AIM
Arrange the data from the line containing "How do I perform: Open the Datei menu?" down through the line containing "Action: pos(232,736)" as a Markdown table with the columns Row and Data line, skipping blank lines.

DATASET EXTRACT
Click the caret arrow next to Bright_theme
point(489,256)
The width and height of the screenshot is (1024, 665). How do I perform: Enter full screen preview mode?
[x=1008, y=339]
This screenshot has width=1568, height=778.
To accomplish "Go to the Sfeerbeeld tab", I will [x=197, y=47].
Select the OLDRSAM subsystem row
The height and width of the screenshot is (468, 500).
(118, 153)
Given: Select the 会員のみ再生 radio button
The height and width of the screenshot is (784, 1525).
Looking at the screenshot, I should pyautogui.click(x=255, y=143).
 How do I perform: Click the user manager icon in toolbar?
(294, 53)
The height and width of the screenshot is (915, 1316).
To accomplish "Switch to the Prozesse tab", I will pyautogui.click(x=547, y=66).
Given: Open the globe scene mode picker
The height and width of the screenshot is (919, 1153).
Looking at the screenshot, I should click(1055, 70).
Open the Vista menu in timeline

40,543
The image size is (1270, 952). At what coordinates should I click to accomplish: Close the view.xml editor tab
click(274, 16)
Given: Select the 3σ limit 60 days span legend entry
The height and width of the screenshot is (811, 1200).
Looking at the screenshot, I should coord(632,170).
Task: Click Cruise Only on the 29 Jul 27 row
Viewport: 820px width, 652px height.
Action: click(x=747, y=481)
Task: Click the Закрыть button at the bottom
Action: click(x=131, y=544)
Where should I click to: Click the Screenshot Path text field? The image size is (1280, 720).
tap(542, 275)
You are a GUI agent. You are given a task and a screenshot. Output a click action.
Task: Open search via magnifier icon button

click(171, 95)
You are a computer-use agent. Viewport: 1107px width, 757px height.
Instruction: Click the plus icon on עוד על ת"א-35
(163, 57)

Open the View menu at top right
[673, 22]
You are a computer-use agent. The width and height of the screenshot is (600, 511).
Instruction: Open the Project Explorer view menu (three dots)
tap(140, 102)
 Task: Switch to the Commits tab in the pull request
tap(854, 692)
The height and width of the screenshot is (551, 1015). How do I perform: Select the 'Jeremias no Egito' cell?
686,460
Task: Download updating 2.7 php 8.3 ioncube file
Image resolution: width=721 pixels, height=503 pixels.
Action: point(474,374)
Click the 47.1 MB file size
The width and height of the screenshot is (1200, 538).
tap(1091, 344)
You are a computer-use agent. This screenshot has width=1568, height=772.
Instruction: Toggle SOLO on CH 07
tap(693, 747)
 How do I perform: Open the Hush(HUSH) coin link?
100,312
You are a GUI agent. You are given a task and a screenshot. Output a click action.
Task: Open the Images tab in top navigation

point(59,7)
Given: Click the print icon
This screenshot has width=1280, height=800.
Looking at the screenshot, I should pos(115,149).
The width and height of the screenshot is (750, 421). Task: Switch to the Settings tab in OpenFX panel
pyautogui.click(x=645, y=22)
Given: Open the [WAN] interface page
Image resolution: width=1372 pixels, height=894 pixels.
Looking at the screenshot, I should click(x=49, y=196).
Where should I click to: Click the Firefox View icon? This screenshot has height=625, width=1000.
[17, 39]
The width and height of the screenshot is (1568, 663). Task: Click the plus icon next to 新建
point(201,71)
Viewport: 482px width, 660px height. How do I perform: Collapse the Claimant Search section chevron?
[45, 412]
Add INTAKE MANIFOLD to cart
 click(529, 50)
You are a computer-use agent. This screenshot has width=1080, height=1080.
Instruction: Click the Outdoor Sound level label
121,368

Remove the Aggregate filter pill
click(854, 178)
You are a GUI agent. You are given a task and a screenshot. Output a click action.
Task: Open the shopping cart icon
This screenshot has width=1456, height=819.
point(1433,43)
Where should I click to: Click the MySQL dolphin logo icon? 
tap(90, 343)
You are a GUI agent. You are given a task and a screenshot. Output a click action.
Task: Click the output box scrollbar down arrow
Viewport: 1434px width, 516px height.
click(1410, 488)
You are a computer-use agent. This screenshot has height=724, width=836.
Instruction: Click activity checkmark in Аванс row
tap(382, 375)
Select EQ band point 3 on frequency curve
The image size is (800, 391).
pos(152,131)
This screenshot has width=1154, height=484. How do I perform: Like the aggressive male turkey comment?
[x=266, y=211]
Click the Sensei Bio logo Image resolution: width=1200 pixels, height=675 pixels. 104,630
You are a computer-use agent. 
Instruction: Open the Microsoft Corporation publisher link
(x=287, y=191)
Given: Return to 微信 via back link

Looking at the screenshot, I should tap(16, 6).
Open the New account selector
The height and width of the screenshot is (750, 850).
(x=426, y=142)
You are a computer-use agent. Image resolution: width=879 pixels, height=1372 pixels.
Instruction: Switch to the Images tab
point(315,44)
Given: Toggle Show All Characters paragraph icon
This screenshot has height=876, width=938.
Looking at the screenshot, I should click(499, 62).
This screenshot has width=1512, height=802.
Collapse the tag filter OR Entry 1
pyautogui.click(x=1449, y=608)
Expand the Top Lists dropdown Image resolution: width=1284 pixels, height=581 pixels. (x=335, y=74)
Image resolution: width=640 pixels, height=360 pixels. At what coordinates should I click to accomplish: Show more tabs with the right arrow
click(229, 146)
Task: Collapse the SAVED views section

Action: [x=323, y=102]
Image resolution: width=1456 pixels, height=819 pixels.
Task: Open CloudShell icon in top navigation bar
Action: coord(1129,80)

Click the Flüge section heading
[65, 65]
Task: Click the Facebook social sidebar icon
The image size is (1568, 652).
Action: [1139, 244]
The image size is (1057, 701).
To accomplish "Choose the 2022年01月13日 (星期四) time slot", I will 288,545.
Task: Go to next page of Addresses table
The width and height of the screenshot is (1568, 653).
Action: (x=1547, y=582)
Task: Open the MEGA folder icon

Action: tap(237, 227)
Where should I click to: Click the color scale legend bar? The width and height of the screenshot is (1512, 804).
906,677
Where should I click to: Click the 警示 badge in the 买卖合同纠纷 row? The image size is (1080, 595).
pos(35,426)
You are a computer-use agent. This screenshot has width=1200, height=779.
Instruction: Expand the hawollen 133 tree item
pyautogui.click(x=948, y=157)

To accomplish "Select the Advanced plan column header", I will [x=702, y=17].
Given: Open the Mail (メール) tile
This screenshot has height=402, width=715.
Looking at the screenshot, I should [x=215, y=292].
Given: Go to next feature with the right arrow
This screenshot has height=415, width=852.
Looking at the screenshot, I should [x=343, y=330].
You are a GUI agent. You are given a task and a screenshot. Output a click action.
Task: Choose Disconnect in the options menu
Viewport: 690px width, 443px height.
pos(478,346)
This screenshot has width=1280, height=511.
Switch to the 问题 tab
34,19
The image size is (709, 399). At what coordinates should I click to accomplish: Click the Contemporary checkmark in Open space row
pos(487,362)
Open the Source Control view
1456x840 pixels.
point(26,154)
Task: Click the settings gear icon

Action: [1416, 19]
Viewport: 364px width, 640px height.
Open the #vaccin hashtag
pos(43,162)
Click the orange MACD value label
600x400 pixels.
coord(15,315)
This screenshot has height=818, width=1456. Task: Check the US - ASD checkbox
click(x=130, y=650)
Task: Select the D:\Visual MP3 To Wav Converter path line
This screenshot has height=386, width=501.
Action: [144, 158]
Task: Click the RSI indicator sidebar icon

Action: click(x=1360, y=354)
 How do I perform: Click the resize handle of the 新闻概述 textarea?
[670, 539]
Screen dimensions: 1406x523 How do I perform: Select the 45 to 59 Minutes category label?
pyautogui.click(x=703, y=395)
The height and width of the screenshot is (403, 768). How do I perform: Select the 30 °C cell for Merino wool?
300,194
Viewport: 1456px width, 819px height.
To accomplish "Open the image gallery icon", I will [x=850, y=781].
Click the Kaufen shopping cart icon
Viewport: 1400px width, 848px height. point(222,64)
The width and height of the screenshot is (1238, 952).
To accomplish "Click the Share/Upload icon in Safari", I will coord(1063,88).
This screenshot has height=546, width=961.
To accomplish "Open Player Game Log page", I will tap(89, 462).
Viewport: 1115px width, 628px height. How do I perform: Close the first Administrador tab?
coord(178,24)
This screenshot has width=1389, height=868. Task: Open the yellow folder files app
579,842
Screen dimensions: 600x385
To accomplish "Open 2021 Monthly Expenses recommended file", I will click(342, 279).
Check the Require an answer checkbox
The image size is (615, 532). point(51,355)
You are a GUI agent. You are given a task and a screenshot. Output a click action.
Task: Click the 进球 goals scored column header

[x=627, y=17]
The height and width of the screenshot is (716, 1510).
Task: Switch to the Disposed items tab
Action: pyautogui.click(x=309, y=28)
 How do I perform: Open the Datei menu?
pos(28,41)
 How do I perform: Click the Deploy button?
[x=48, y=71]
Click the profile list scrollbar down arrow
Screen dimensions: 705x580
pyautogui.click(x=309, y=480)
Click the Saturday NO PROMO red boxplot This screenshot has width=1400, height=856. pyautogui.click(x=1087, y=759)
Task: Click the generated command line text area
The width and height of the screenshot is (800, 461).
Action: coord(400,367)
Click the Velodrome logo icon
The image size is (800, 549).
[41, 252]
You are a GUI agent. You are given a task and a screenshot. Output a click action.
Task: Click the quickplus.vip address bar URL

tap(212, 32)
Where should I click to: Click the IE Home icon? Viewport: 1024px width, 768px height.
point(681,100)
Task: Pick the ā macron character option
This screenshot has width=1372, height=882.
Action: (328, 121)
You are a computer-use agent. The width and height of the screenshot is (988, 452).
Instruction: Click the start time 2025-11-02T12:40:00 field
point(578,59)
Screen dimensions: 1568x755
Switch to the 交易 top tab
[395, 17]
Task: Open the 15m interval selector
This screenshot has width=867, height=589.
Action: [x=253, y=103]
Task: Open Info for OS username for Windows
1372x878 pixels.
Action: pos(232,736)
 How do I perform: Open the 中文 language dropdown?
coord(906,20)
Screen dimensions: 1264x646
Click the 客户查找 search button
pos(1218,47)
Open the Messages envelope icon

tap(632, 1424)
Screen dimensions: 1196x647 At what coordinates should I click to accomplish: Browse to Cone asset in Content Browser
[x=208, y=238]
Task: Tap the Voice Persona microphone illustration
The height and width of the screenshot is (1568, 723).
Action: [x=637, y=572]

SOLUTION
| Row | Data line |
|---|---|
| 1 |  How do I perform: Open the Datei menu? |
| 2 | pos(28,41) |
| 3 |  How do I perform: Click the Deploy button? |
| 4 | [x=48, y=71] |
| 5 | Click the profile list scrollbar down arrow |
| 6 | Screen dimensions: 705x580 |
| 7 | pyautogui.click(x=309, y=480) |
| 8 | Click the Saturday NO PROMO red boxplot This screenshot has width=1400, height=856. pyautogui.click(x=1087, y=759) |
| 9 | Task: Click the generated command line text area |
| 10 | The width and height of the screenshot is (800, 461). |
| 11 | Action: coord(400,367) |
| 12 | Click the Velodrome logo icon |
| 13 | The image size is (800, 549). |
| 14 | [41, 252] |
| 15 | You are a GUI agent. You are given a task and a screenshot. Output a click action. |
| 16 | Task: Click the quickplus.vip address bar URL |
| 17 | tap(212, 32) |
| 18 | Where should I click to: Click the IE Home icon? Viewport: 1024px width, 768px height. |
| 19 | point(681,100) |
| 20 | Task: Pick the ā macron character option |
| 21 | This screenshot has width=1372, height=882. |
| 22 | Action: (328, 121) |
| 23 | You are a computer-use agent. The width and height of the screenshot is (988, 452). |
| 24 | Instruction: Click the start time 2025-11-02T12:40:00 field |
| 25 | point(578,59) |
| 26 | Screen dimensions: 1568x755 |
| 27 | Switch to the 交易 top tab |
| 28 | [395, 17] |
| 29 | Task: Open the 15m interval selector |
| 30 | This screenshot has width=867, height=589. |
| 31 | Action: [x=253, y=103] |
| 32 | Task: Open Info for OS username for Windows |
| 33 | 1372x878 pixels. |
| 34 | Action: pos(232,736) |